Ça
se passait toujours le mardi. Le soir. Il n’y avait aucune explication
ésotérique à tout cela, rien non plus en relation
avec le passage hebdomadaire d’une comète surexcitée
qui rassemblerait tous les gars du coin au bar des frères Tappedur.
C’était pas leur vrai nom bien sûr et c’était
pas leur bar non plus, mais ils étaient là, faisaient
partie du décor. On se donnait rendez-vous là-bas sans
même les nommer. « T’en seras ? » Et ils en
étaient tous sans se poser de questions, chaque mardi soir parce
que le mercredi, c’était le jour des enfants et que du
coup, ces sales mioches avaient l’autorisation de se coucher tard.

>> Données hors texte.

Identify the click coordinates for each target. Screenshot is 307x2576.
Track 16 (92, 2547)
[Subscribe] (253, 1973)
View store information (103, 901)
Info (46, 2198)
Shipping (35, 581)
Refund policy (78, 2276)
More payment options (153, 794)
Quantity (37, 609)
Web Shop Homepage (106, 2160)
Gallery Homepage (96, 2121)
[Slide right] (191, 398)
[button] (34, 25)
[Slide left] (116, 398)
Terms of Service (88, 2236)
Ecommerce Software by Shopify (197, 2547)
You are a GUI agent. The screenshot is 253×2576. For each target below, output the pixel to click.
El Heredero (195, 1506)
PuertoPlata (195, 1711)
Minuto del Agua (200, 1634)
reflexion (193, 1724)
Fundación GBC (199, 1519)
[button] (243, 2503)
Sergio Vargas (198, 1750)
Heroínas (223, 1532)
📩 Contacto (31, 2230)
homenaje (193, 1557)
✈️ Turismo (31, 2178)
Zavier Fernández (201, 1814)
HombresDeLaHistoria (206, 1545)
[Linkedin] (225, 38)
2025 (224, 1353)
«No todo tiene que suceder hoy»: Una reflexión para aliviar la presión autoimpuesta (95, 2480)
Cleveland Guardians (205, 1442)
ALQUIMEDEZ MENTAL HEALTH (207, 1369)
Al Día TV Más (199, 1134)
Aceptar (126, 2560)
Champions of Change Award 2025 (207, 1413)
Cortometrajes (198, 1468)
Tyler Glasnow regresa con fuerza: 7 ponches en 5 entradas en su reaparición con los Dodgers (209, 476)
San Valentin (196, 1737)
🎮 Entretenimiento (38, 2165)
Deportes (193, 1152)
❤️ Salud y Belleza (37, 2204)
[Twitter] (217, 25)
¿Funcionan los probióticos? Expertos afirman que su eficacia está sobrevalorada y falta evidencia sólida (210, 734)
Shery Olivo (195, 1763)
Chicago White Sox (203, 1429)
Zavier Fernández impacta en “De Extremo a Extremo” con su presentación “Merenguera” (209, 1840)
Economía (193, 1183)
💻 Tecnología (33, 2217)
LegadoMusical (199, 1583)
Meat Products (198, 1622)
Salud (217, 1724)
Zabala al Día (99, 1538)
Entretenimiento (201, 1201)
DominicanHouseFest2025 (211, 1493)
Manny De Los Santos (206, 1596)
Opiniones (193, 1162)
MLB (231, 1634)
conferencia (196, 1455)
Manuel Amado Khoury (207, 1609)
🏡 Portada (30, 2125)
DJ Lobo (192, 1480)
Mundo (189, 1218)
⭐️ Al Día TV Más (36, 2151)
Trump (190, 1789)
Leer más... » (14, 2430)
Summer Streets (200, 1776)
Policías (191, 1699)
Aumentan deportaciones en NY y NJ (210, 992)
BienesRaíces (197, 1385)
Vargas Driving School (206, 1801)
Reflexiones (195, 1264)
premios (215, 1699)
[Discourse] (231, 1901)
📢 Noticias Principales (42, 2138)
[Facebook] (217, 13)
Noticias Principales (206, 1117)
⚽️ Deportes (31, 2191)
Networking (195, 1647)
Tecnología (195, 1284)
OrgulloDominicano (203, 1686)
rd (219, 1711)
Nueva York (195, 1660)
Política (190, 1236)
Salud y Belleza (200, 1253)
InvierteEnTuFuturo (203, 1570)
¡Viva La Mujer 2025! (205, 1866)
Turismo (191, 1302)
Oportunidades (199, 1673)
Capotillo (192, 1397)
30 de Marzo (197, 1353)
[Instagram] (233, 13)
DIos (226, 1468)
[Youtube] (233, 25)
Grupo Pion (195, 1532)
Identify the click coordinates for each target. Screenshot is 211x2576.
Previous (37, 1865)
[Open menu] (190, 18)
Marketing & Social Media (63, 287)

Soirée d’enfer en perspective qui finirait à coups
de taloches. Autant se barrer et passer la soirée entre hommes.
Ils débarquaient dès le début de la soirée,
vers huit heures. Ils ne venaient pas parler, juste boire, charger chaque
parcelle de leur corps noueux de suffisamment d’alcool pour anesthésier
la douleur. Personne n’échangeait un mot, on n’était
pas là pour ça. Les seules paroles qui résonnaient,
c’étaient les commandes. Des alcools forts de préférence,
des choses capables d’atteindre leur but à coup sûr,
pas des boissons de soif qui font pisser et bousillent l’estomac
avant même de vous troubler la vue. Et puis aussi, fallait que
ça percute vite parce que ça pouvait démarrer à
tout moment. Le minutage n’était pas précis.
Ils attendaient tous ce moment avec impatience, comme ils avaient attendu
leur mardi soir depuis la semaine précédente, quand courbaturés
de douleur et le visage tuméfié, ils étaient repartis
bras dessus, bras dessous en se remémorant les meilleurs moments
de la soirée. C’était leur soupape. Toute la semaine,
ils supportaient les brimades des contremaîtres, il leur fallait
ce moment où ils pouvaient tout lâcher : la rancœur
accumulée, les humiliations avalées mais pas digérées.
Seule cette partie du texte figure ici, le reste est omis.